J’ai vu des suites qui avaient moins en commun avec le film qui les a précédées que « Raised by Wolves » a à voir avec « Alien ». Plus précisément avec les tranches de «Alien» réalisé par Ridley Scott, en particulier la première partie fondamentale et le «Prometheus» irrégulier mais hautement estimable. Cependant, «  Raised by Wolves  » n’est pas une suite, entre autres parce que nous n’avons pas de xénomorphes et que le futur calendrier ne correspond pas. Mais nous trouvons bien d’autres clés qui apportent cette série extraordinaire que TNT lance ce jeudi avec deux chapitres de la mythique saga Fox.

Esthétiquement, nous avons des détails aussi essentiels que les androïdes, avec un comportement régi par des règles similaires à celles de l’univers «Alien». Curieusement, le fluide qui leur donne la vie sous forme de sang est blanc et laiteux, comme nous le savons dès les premiers versements que cela arrive avec Ash ou Bishop.

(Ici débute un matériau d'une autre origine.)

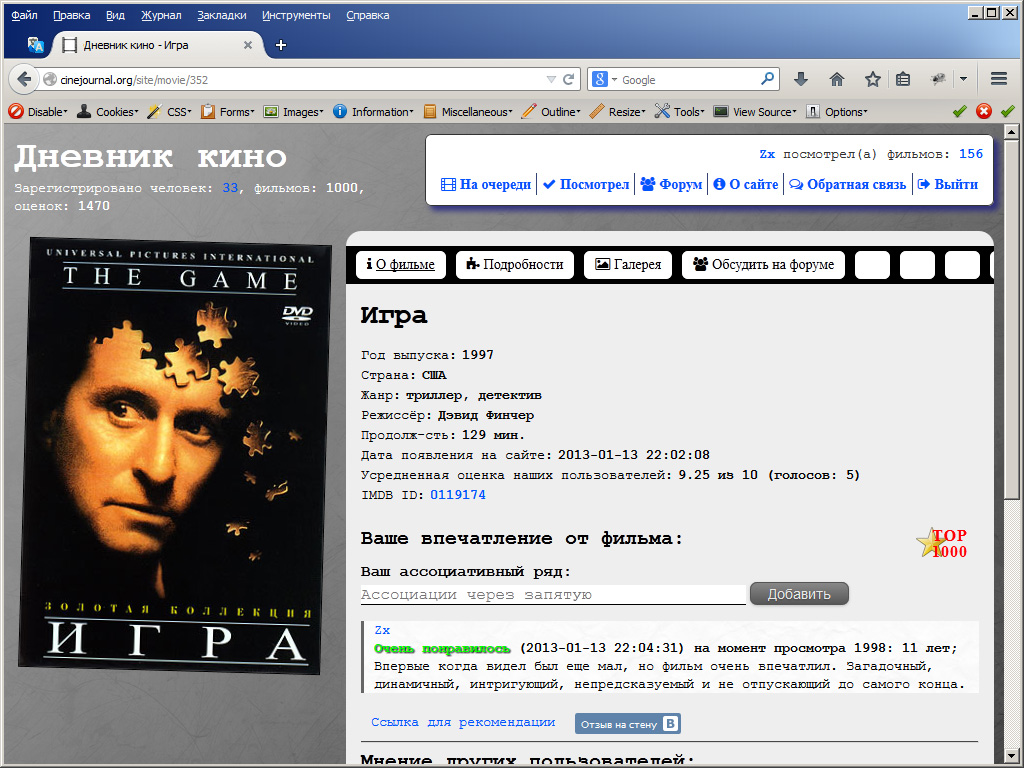Open the Firefox downloads arrow icon
1024x768 pixels.
(801, 79)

Dans ce cas, lorsque l’une des créatures artificielles tombe en panne, ce liquide clair commence à suinter. L’autre ressemblance esthétique évidente est la surface de la planète Kepler-22b, où l’action se déroule, et rappelle à bien des égards le glorieux LV-223 de ‘Prometheus’: structures géantes, phénomènes atmosphériques au niveau du sol, orographie agressive …

Mais il y a plus, aller au fond des problèmes qu’ils traitent, et que ceux-ci révèlent que nous sommes confrontés à un travail avec beaucoup en commun non seulement avec «  Alien  » de Ridley Scott, mais avec le reste de son cinéma en général et avec la science-fiction (notamment «Blade Runner», également très attentive aux contradictions et à la grandeur de la vie artificielle) en particulier. C’est, la relation entre les humains et les androïdes, et leur relation avec leurs créateurs respectifs: les dieux réels ou inventés et les humains eux-mêmes. De la même manière, la tension entre technologie et croyances est également présente, plus évidente et explicite dans ‘Prométhée’, et représentée dans ‘Alien’ par l’horreur du vide total qu’une mort horrible aux mains de l’Inconnu suppose.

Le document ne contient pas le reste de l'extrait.